Tutte queste innovazioni hanno determinato un sensibile aumento della produttività degli input impiegati e a sua volta, la rapida crescita del settore agricolo ha notevolmente aumentato l’offerta, riducendo notevolmente i prezzi dei prodotti agricoli rispetto ad altri del sistema economico, tanto che oggi i governi sussidiano il settore per far fronte al calo dei redditi. Addirittura, ogni anno una parte dei terreni viene “scartata” per evitare eccessi produttivi, in quanto la domanda di prodotti agricoli è decisamente anelastica rispetto al prezzo.

Tutt’oggi una percentuale molto alta del budget europeo (si stima oggi sia poco sotto il 40%) viene destinata alla politica agricola comune (PAC). Negli anni ’80 era addirittura oltre il 70% e fu la causa di uno scontro fra Regno Unito ed Unione Europea, quando Margaret Thatcher pronunciò la famosa frase: «I Want my money back», ed ottenne il cosiddetto “sconto britannico”, ossia un ristorno dei contributi a favore delle casse inglesi perché i soldi che Londra versava come contribuente nelle casse dell’Ue finivano per sovvenzionare l’agricoltura francese e tedesca.

Le statistiche commerciali considerano l’agricoltura soltanto un’attività economica. L’agricoltura intesa come stile di vita, come patrimonio, come identità culturale, come antico patto con la natura, invece, non ha prezzo. Tra gli altri importanti contributi non monetari dell’agricoltura si annoverano la tutela degli habitat e dei paesaggi, la conservazione del suolo, la gestione dei bacini idrici, il sequestro di anidride carbonica e la protezione della biodiversità.

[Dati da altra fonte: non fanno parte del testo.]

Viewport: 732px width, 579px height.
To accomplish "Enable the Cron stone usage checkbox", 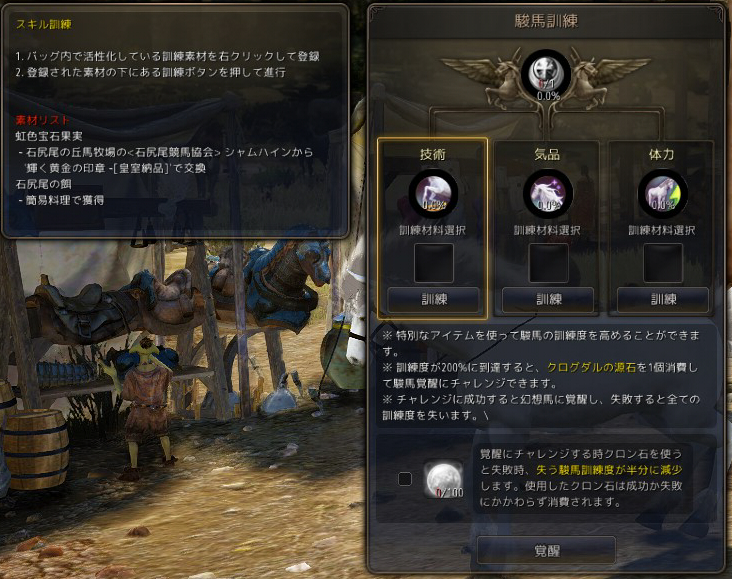I will pyautogui.click(x=405, y=479).
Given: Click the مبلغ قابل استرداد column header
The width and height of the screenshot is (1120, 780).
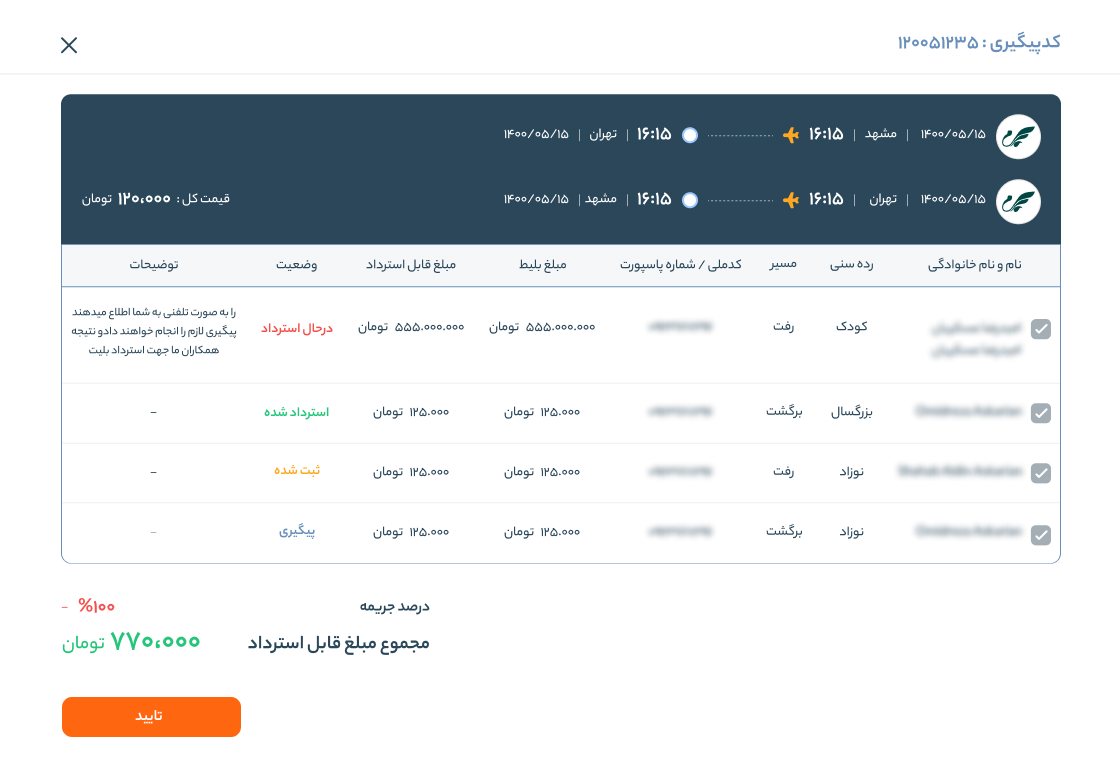Looking at the screenshot, I should [x=411, y=265].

Quali però le sfide del futuro per l’agricoltura? Il settore agricolo è purtroppo oggi responsabile di qualcosa come il 24% del totale delle emissioni di gas serra globali. Le attività agricole legate all’allevamento e alle foreste o per altre attività legate all’utilizzo del suolo sono purtroppo tra i principali responsabili del cambiamento climatico. In valori assoluti sono in seconda posizione alle spalle delle attività legate alla produzione di energia.

Ecco perché è oggi più che mai importante parlare di agricoltura sostenibile. Nel 2050 inoltre la popolazione mondiale si attesterà sui 10 miliardi circa e la produzione per sostenerla dovrà aumentare. Fra i punti cruciali vi è quindi la ricerca della sostenibilità, cosa assai complessa perché i suoi processi produttivi coinvolgono attivamente tutte le risorse naturali e si applicano a territori molto estesi.

La FAO ha recentemente definito i 5 principi dell’agricoltura sostenibile:

  • aumentare la produttivitàl’occupazione e il valore aggiunto nei sistemi alimentari: modificare le pratiche e i processi agricoli garantendo i rifornimenti alimentari e riducendo allo stesso tempo i consumi di acqua ed energia;
  • proteggere e migliorare le risorse naturali: favorire la conservazione dell’ambiente, riducendo l’inquinamento delle fonti idriche, la distruzione di habitat ed ecosistemi e il deterioramento dei suoli;
  • migliorare i mezzi di sussistenza e favorire una crescita economica inclusiva;
  • accrescere la resilienza di persone, comunità ed ecosistemi: trasformare i modelli produttivi in modo da minimizzare gli impatti che gli eventi estremi innescati dai cambiamenti climatici e la volatilità dei prezzi di mercato hanno sull’agricoltura;
  • adattare la governance alle nuove sfide: assicurare una cornice legale idonea a raggiungere un equilibrio fra settore pubblico e privato, assegnare incentivi e garantire equità e trasparenza.

Criteri che poi ritroviamo nei 17 Obiettivi per lo Sviluppo sostenibile o Sustainable development goals, SDGs, che compongono un vasto programma di azioni e interventi composti da 169 target sottoscritti nel settembre 2015 dai governi dei 193 Paesi membri dell’ONU.

Oggi anche i consumatori chiedono un futuro sempre più sostenibile. Non a caso, la sostenibilità è un criterio a cui i consumatori associano sempre più importanza nella decisione di acquisto: il 79% sta modificando le proprie preferenze in base a criteri di responsabilità sociale, inclusività o impatto ambientale. E a volte per accontentarli bastano piccoli sforzi.

Leggevo recentemente un report di una nota casa di investimento che con l’aggiunta di un prodotto al mangime delle mucche, le emissioni di metano degli animali si riducevano di oltre il 30%. Così facendo, non renderemo forse il mondo agricolo poetico come ne parlava Virgilio, ma di sicuro miglioreremo la nostra qualità della vita.